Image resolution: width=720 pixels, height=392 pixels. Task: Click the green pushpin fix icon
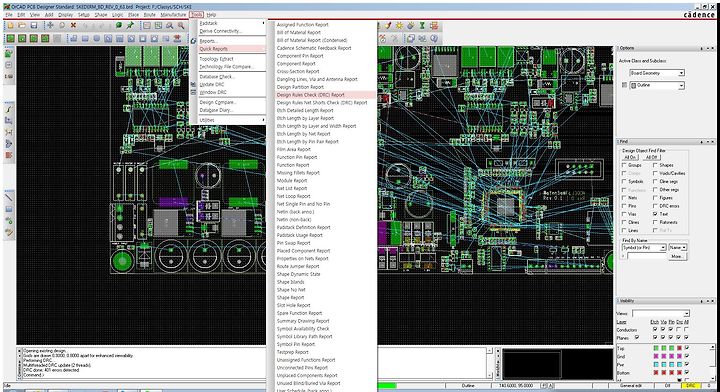tap(130, 25)
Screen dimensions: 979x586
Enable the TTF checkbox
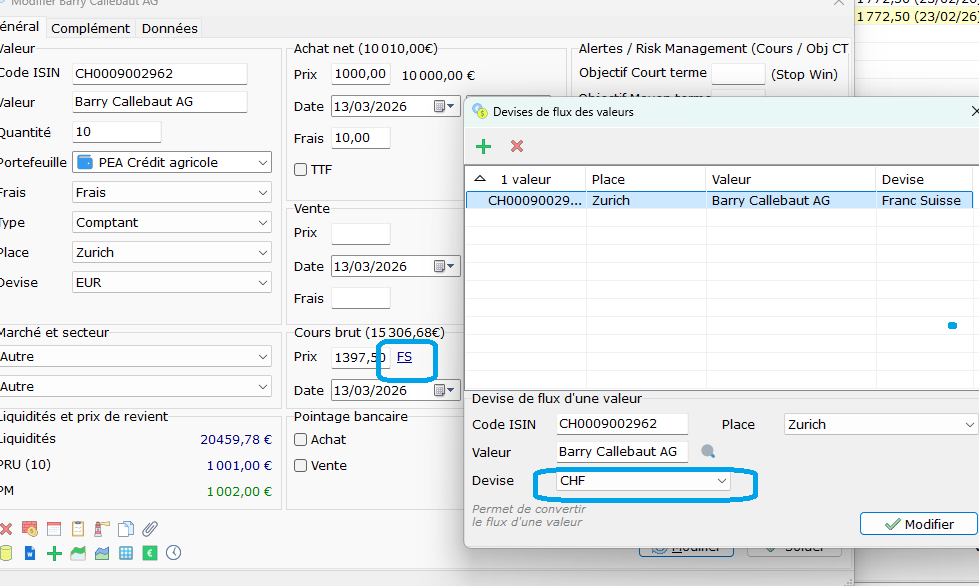point(300,170)
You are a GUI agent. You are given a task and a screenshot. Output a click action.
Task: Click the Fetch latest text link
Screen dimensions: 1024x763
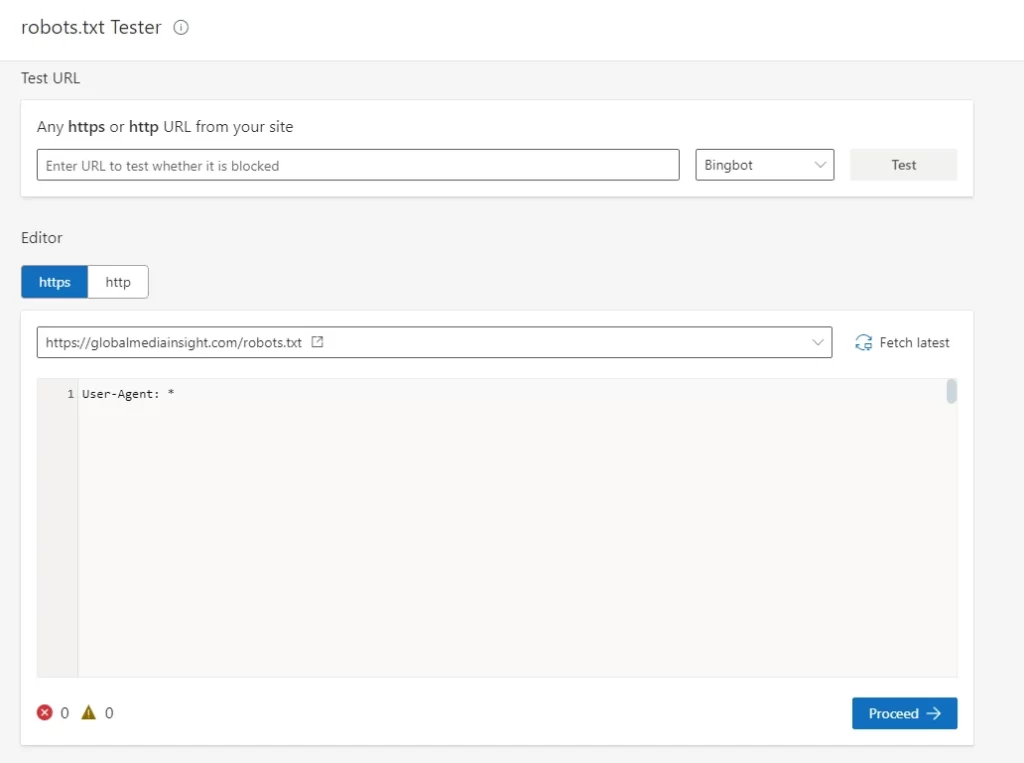(914, 342)
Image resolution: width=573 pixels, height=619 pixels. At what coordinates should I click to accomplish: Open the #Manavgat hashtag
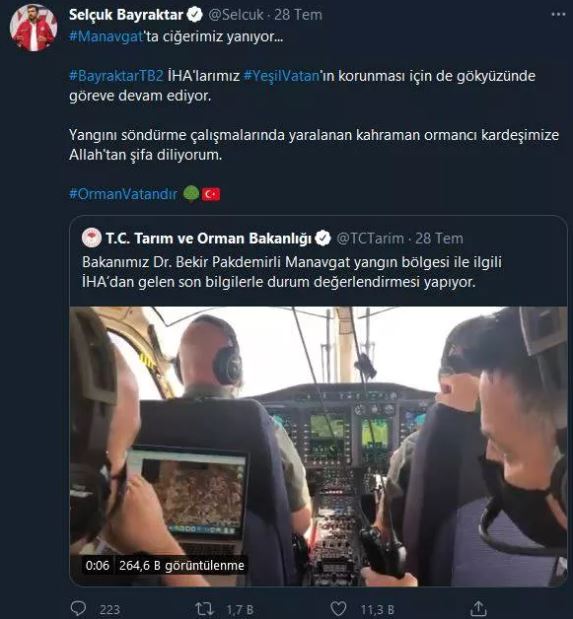[105, 37]
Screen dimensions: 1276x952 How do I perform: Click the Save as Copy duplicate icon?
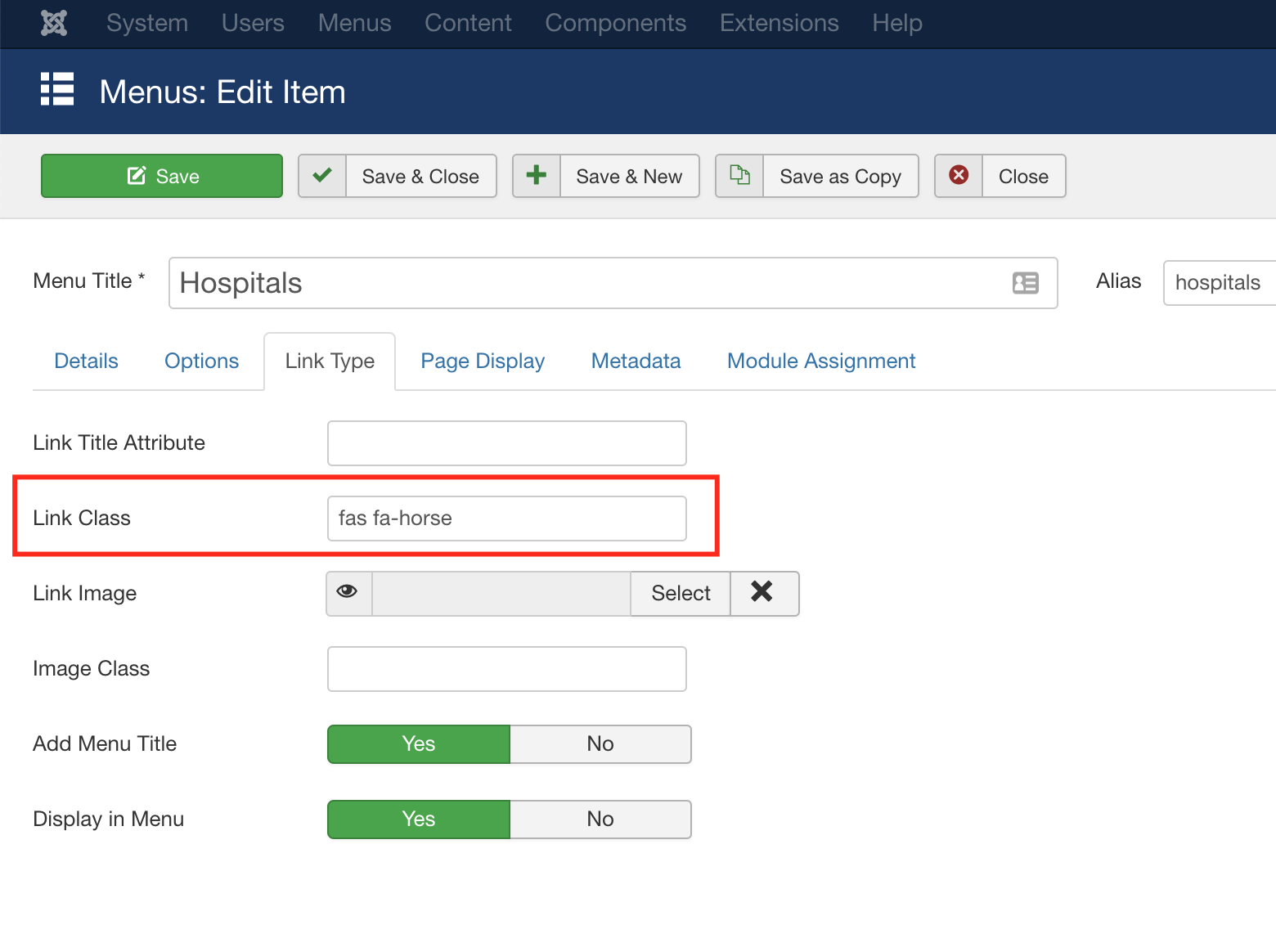pyautogui.click(x=739, y=176)
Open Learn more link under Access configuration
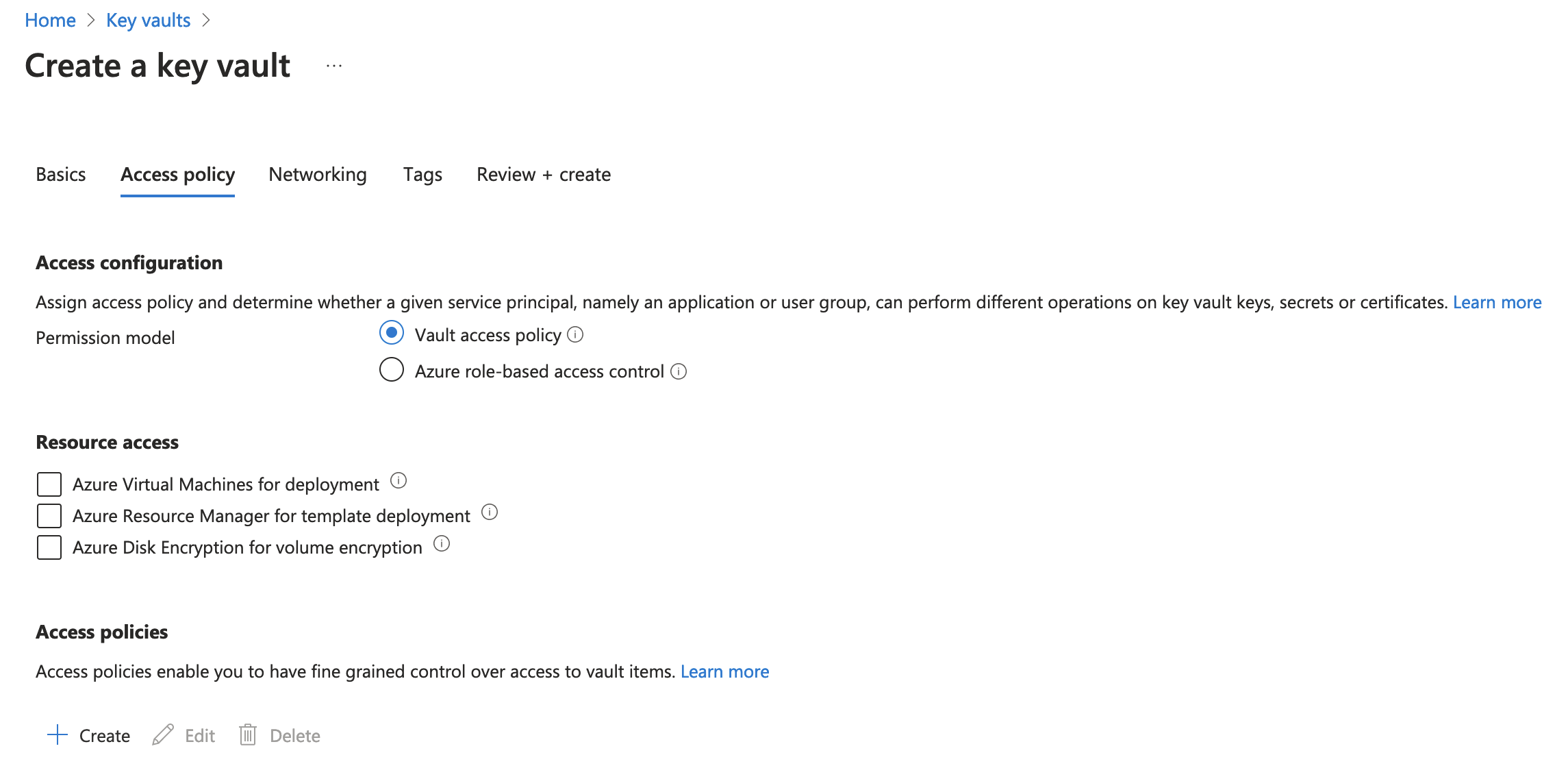The image size is (1568, 766). pyautogui.click(x=1497, y=302)
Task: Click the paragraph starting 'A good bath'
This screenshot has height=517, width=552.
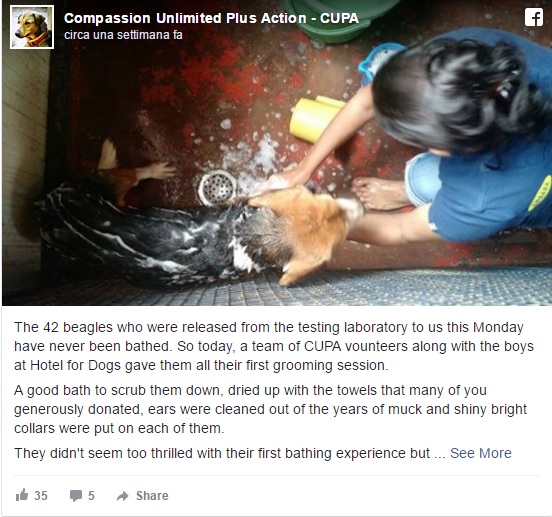Action: point(270,409)
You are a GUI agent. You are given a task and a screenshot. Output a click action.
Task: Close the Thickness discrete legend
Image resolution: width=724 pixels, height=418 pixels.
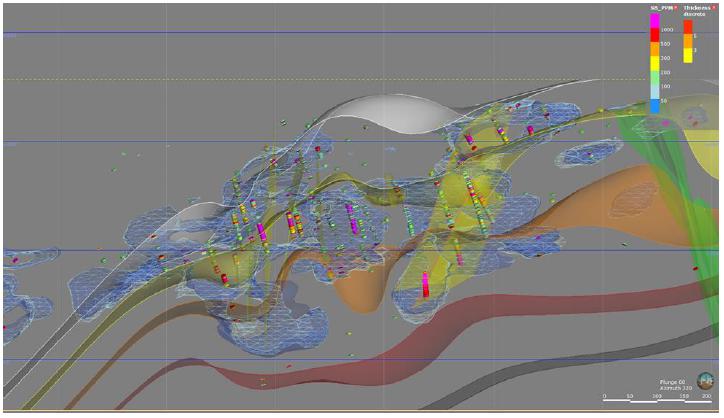pyautogui.click(x=714, y=6)
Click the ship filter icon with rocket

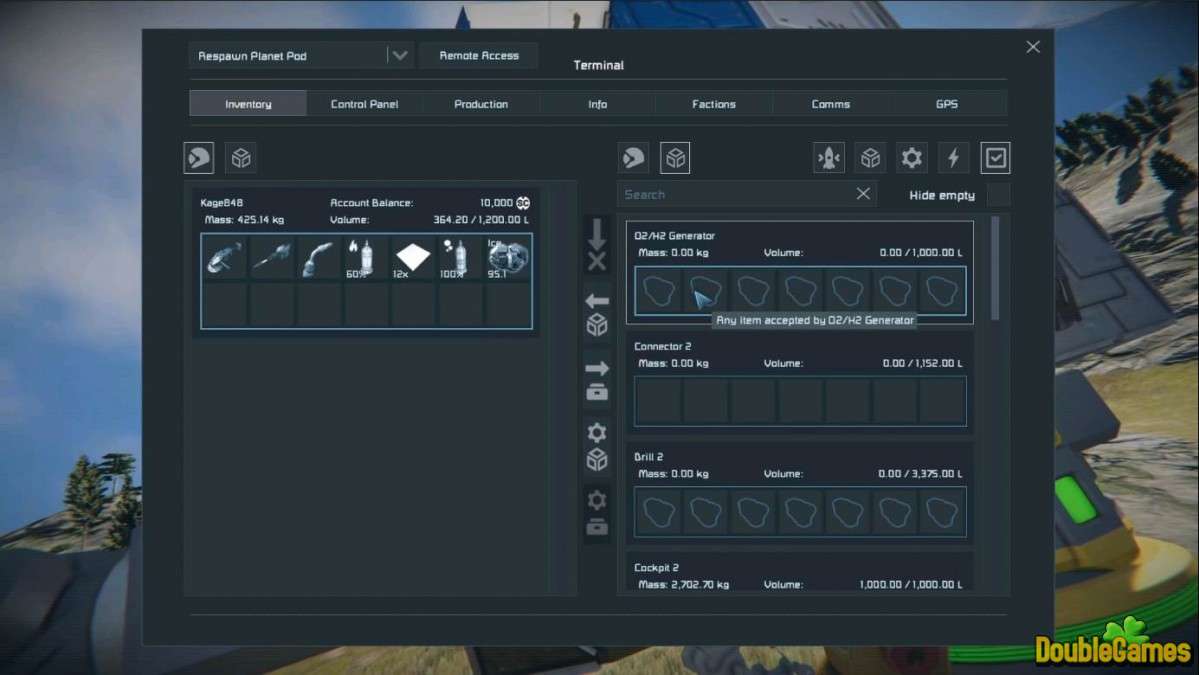tap(829, 157)
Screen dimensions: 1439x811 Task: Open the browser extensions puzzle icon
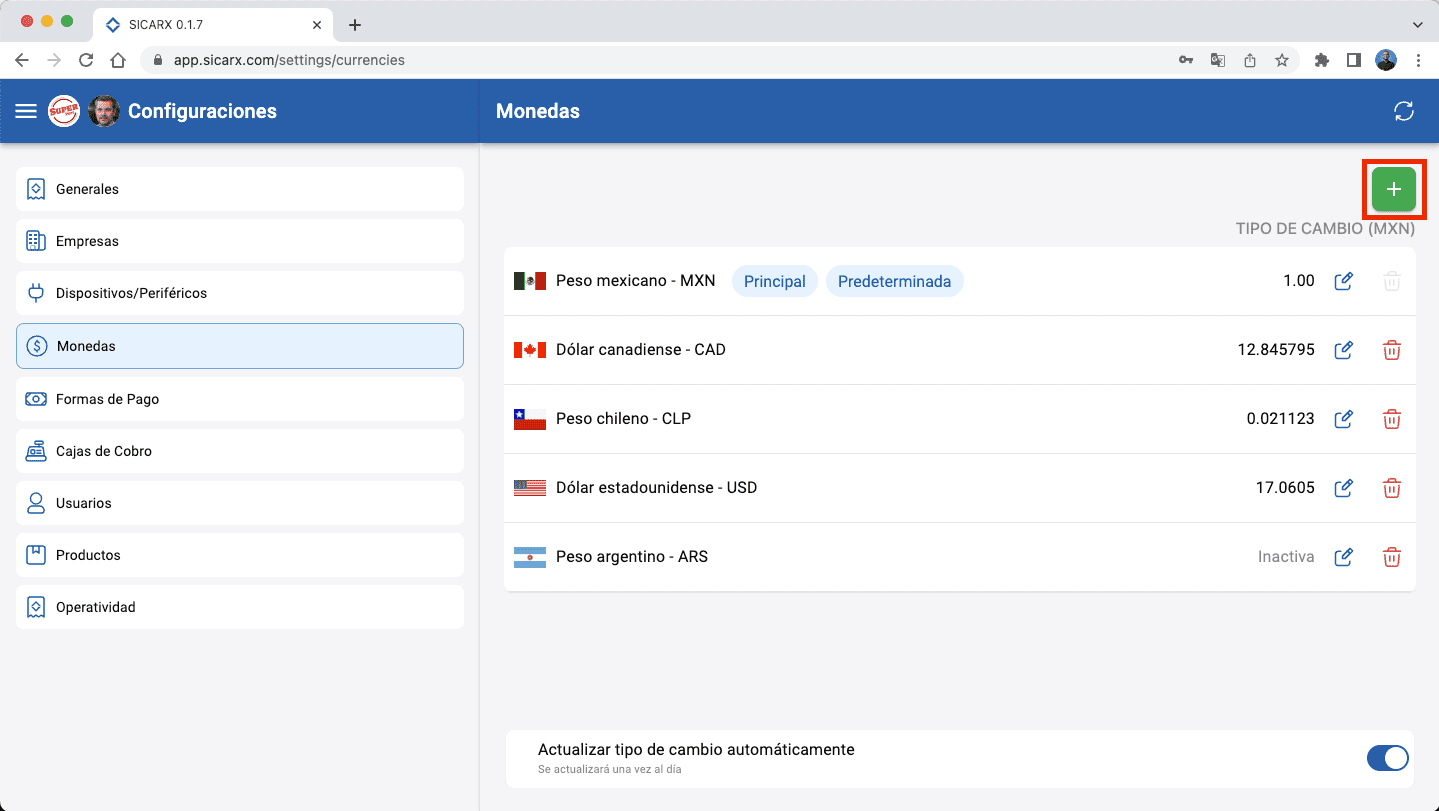[1321, 59]
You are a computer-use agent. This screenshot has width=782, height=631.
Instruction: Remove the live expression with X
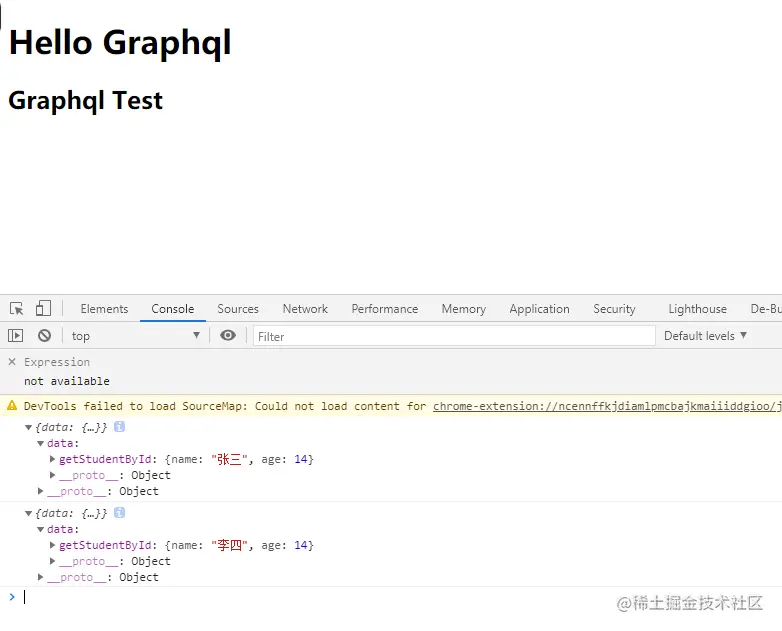12,362

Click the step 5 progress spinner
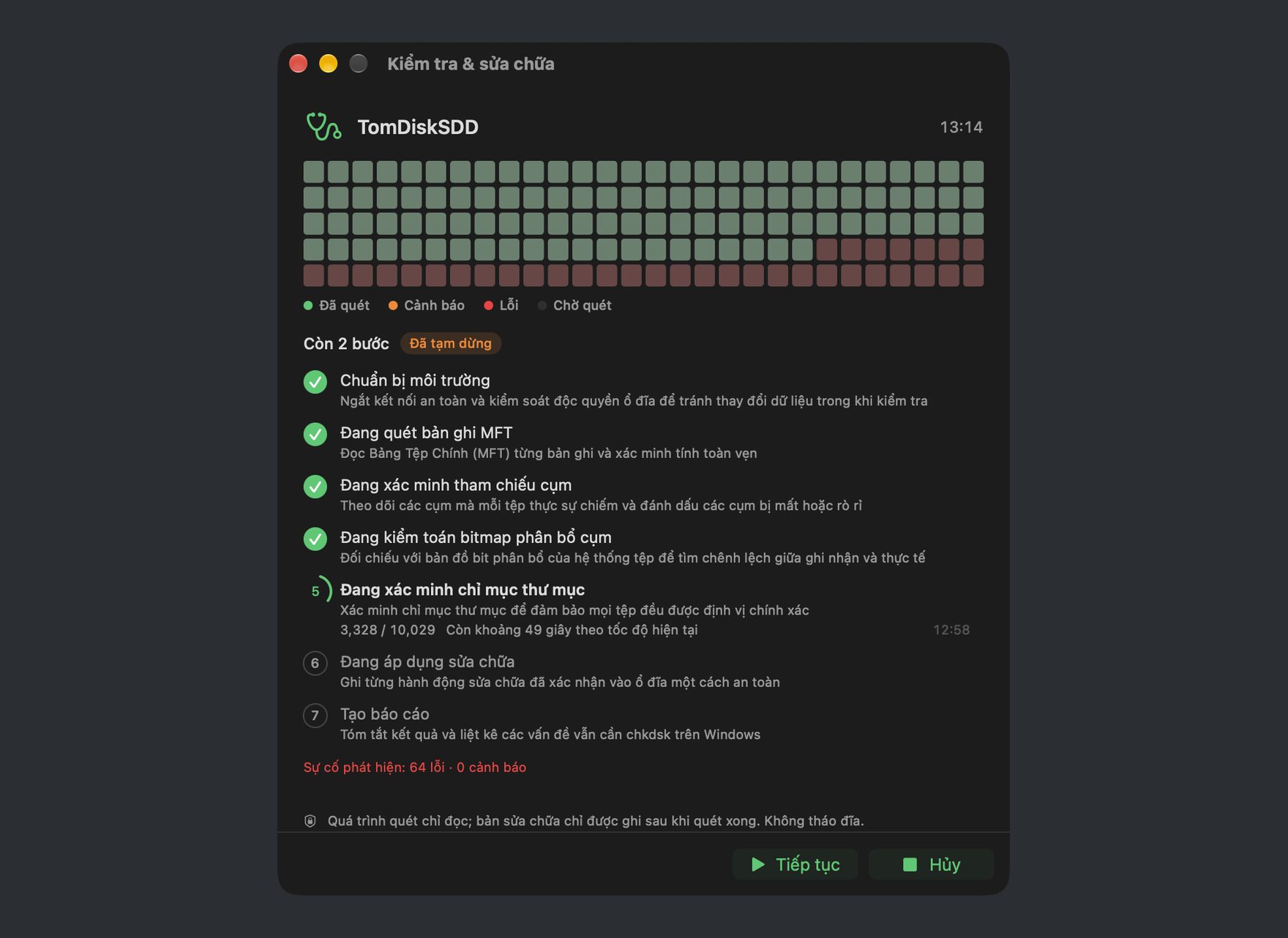[317, 590]
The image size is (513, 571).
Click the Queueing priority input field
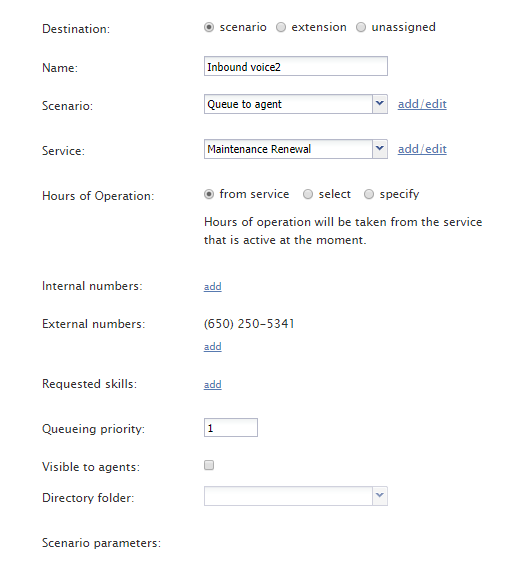231,428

[What is being asked] What the answer must hold: all the data above, given again exactly, without pictures.

[Exercise result]
Image resolution: width=720 pixels, height=392 pixels. Task: Click the green pushpin fix icon
tap(130, 25)
Screen dimensions: 979x586
Enable the TTF checkbox
point(300,170)
You are a GUI agent. You are given a task and a screenshot. Output a click action.
Task: Click the Fetch latest text link
Screen dimensions: 1024x763
(914, 342)
Image resolution: width=573 pixels, height=619 pixels. At what coordinates should I click to accomplish: Open the #Manavgat hashtag
[105, 37]
Screen dimensions: 1276x952 How do I perform: Click the Save as Copy duplicate icon?
pyautogui.click(x=739, y=176)
Open Learn more link under Access configuration
The image size is (1568, 766). pyautogui.click(x=1497, y=302)
Task: Click the paragraph starting 'A good bath'
This screenshot has height=517, width=552.
Action: point(270,409)
You are a GUI agent. You are given a task and a screenshot. Output a click action.
Task: Close the Thickness discrete legend
Image resolution: width=724 pixels, height=418 pixels.
pyautogui.click(x=714, y=6)
Click the ship filter icon with rocket

tap(829, 157)
Screen dimensions: 1439x811 Task: Open the browser extensions puzzle icon
[1321, 59]
You are a computer-use agent. This screenshot has width=782, height=631.
Instruction: Remove the live expression with X
12,362

Click the step 5 progress spinner
[317, 590]
The image size is (513, 571).
Click the Queueing priority input field
231,428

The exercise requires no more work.